§ **TASK OBJECTIVE**
In the lines below, count those containing the word "agent" and give the number alone.

§ **STUDY MATERIAL**
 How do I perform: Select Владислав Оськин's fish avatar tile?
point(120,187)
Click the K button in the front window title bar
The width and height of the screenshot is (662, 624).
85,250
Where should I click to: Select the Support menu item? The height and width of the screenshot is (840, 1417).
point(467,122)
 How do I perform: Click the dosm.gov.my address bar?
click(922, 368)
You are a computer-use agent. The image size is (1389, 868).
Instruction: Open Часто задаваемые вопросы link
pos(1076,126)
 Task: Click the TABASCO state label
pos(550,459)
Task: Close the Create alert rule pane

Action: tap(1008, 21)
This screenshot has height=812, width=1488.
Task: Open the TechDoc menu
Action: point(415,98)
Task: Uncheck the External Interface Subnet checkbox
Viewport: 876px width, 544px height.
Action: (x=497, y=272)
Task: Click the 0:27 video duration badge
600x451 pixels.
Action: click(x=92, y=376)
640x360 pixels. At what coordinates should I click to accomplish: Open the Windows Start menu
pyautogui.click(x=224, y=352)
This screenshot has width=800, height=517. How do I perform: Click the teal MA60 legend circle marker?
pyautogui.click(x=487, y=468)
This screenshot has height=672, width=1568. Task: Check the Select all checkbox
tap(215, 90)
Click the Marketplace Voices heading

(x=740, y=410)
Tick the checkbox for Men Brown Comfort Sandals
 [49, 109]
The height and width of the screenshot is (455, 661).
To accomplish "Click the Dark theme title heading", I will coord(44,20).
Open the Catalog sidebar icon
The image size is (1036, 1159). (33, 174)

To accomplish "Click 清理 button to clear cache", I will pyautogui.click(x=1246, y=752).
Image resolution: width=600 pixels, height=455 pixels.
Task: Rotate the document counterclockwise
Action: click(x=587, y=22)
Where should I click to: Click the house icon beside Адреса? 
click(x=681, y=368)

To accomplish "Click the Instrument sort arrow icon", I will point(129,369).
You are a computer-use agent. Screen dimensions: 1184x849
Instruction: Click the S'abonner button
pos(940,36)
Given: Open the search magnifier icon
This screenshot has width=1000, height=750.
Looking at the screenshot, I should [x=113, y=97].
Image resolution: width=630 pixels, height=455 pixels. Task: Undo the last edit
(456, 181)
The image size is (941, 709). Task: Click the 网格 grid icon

§ **REPLY**
2